| AIM |
Extract each line of the records below that contains the string "Click".

------ MATERIAL ------

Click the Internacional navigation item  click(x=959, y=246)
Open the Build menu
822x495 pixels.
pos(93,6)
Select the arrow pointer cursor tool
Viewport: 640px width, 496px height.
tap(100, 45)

------

| RESULT OF THIS EXERCISE |
Click the Internacional navigation item  click(x=959, y=246)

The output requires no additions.